Method calls vs lambda calls

Howard Lovatt howard.lovatt at iee.org
Wed Dec 16 04:50:19 PST 2009


Answers inline below

2009/12/15 Neal Gafter <neal at gafter.com>:
> On Tue, Dec 15, 2009 at 7:11 AM, Howard Lovatt <howard.lovatt at iee.org>
> wrote:
>>
>> I remain to be convinced that method references are a good idea, since
>> they pull Java much further towards structural typing than at present
>> and this will be very confusing for people to be presented with two
>> type systems.
>
> I don't know what this argument has to do about method references (are you
> talking about function types?),

Yes, my mistake I meant to say function types

> but your argument makes no sense.  They're a
> good idea because they will confuse people?  Huh?

I think you might have misread what I said, I said "I *remain* to be
convinced ... since ... this will be very confusing". Your confusion
was probably caused by my mistake of saying method references - sorry.

To spell this out I think that *function types* are a bad idea because
they will confuse people.

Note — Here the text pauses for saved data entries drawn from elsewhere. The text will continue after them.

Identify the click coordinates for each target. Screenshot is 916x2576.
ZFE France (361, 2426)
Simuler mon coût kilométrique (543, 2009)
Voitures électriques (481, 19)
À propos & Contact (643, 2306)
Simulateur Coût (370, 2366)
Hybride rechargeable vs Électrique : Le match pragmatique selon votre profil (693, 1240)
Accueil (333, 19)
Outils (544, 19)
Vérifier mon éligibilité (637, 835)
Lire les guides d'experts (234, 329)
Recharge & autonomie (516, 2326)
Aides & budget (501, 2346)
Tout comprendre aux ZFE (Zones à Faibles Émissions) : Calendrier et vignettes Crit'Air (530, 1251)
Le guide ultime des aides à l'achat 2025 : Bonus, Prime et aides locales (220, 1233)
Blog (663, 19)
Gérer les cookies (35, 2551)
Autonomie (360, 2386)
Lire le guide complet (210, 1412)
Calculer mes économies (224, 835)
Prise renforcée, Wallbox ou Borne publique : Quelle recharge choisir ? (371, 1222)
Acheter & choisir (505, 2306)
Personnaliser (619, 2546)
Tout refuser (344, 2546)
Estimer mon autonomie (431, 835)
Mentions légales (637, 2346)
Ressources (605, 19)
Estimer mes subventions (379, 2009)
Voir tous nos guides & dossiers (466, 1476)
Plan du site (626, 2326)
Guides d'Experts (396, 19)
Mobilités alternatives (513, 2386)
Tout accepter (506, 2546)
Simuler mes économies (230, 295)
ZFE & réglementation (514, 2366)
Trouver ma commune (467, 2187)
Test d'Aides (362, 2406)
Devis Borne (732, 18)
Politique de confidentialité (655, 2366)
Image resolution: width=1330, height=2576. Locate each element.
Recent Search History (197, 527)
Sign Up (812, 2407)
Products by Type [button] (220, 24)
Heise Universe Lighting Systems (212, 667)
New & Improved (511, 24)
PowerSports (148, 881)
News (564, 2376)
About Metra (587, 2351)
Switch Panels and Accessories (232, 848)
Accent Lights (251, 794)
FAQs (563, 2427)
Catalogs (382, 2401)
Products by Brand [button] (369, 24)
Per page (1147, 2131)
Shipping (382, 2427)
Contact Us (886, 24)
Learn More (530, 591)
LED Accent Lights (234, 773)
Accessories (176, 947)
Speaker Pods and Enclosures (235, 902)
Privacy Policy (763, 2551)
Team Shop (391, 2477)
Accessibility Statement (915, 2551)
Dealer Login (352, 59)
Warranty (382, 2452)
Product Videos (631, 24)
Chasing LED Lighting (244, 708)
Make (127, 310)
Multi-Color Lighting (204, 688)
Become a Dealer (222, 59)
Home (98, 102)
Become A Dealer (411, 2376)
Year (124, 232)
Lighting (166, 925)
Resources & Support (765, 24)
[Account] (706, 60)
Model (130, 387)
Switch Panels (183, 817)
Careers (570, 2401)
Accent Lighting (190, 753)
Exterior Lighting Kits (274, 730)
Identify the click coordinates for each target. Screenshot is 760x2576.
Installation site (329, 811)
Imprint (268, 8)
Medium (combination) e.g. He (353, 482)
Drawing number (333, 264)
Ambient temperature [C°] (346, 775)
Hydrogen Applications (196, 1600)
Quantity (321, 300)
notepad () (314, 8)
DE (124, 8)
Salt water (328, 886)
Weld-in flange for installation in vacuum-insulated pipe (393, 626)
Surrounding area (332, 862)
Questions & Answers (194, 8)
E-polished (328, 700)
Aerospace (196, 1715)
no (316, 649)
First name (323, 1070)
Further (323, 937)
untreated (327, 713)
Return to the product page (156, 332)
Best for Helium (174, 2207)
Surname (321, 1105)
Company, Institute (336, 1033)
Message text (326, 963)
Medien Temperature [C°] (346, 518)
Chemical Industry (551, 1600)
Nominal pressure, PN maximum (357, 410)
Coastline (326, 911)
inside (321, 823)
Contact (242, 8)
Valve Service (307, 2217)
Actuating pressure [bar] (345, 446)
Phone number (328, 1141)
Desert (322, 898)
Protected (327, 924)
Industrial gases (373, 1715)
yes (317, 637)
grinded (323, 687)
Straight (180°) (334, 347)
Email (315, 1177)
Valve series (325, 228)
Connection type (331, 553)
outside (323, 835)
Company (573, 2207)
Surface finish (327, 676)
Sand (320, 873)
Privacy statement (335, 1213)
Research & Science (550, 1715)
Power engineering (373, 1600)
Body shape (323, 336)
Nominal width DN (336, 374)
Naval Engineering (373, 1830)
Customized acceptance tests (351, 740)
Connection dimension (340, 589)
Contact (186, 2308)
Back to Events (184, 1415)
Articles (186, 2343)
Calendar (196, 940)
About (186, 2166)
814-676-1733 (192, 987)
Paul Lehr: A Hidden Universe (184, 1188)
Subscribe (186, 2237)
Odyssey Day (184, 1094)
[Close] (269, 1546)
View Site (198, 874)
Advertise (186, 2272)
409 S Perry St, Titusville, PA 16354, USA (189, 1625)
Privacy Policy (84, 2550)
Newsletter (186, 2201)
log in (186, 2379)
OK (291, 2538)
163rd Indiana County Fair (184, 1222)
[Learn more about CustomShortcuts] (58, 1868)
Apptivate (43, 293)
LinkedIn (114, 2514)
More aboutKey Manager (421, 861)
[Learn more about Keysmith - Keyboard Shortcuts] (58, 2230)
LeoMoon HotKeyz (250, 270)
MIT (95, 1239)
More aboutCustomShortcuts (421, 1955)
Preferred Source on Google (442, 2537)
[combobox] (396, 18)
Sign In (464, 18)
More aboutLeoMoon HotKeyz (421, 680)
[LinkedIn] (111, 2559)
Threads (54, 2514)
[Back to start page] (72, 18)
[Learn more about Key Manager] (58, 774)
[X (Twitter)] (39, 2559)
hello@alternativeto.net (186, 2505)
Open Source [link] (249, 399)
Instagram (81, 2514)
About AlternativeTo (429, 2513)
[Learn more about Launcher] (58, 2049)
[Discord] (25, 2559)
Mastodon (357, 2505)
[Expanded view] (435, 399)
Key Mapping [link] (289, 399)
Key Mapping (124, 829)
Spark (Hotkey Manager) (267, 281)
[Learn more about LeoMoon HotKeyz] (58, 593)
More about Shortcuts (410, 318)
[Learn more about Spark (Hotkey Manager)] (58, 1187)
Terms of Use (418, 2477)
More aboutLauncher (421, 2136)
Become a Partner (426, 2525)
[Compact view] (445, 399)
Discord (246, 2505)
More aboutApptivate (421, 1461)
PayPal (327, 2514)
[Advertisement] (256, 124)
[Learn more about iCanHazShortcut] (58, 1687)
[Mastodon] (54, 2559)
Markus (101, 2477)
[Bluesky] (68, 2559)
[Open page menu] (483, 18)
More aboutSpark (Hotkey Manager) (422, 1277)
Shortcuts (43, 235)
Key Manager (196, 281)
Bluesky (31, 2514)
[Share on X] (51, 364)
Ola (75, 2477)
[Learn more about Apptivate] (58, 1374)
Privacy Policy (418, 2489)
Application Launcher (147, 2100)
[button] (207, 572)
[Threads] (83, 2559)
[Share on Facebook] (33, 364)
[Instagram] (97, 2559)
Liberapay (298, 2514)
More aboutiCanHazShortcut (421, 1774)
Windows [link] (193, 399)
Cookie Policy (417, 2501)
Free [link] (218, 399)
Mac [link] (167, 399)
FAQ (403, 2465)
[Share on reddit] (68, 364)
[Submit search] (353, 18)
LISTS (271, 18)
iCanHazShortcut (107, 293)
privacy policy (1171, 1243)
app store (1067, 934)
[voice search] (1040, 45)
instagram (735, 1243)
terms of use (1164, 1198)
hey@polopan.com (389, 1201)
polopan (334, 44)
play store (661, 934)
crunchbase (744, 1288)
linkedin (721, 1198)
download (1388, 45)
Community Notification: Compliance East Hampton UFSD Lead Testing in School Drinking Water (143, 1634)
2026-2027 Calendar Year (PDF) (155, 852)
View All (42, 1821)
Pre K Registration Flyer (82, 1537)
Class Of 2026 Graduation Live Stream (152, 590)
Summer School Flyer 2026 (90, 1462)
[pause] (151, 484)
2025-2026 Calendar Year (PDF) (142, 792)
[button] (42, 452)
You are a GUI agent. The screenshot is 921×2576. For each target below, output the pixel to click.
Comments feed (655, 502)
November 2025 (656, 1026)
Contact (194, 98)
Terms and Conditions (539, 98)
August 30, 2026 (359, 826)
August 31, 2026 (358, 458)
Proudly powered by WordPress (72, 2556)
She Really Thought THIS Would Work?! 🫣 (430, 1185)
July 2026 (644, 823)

People will be confused because they are
structurally typed, whereas as the rest (well most) of Java is
nominally typed.

>>
>> That desirability point aside, the technical issue of what name space
>> a function type should be in can be resolved by putting a function
>> type in both the method and the field/variable name spaces.
>
> Function types are anonymous, and so don't need to go in any namespace.  Do
> you mean a variable of function type?

Yes, I had assumed that was apparent from the context of the
discussion - that is what the thread is about. This discussion in the
thread is centered on how you get the following to work:

#int() fortyTwo = #int() (42);
out.println( fortyTwo ); // prints something like
Function_intATSomeAddress (I used AT instead of an At symbol because
of pipermail)
out.println( fortyTwo() ); // prints 42

>> Actually there are still some rough edges since methods are
>> dynamically resolved and fields aren't. You can paper over this
>>
>> difference a little by saying that function types can't be hidden.
>
> What do you mean: hiding triggers an error (that would make code very
> fragile, especially where the hidden name isn't even used)?  Or that the
> name isn't hidden?

If you allow function-type variables to be hidden (static case) or
shadowed (instance case) then it can be very confusing, e.g.:

class FortyOne {
  int f() { return 41; }
  #int() ft = #int() (41);
}
class FortyTwo extends FortyOne {
  int f() { return 42; }
  #int() ft = #int() (42);
}
FortyOne aFortyTWO = new FortyTwo();
out.println( aFortyTWO.f() ); // prints 42
out.println( aFortyTWO.ft() ); // prints 41!!!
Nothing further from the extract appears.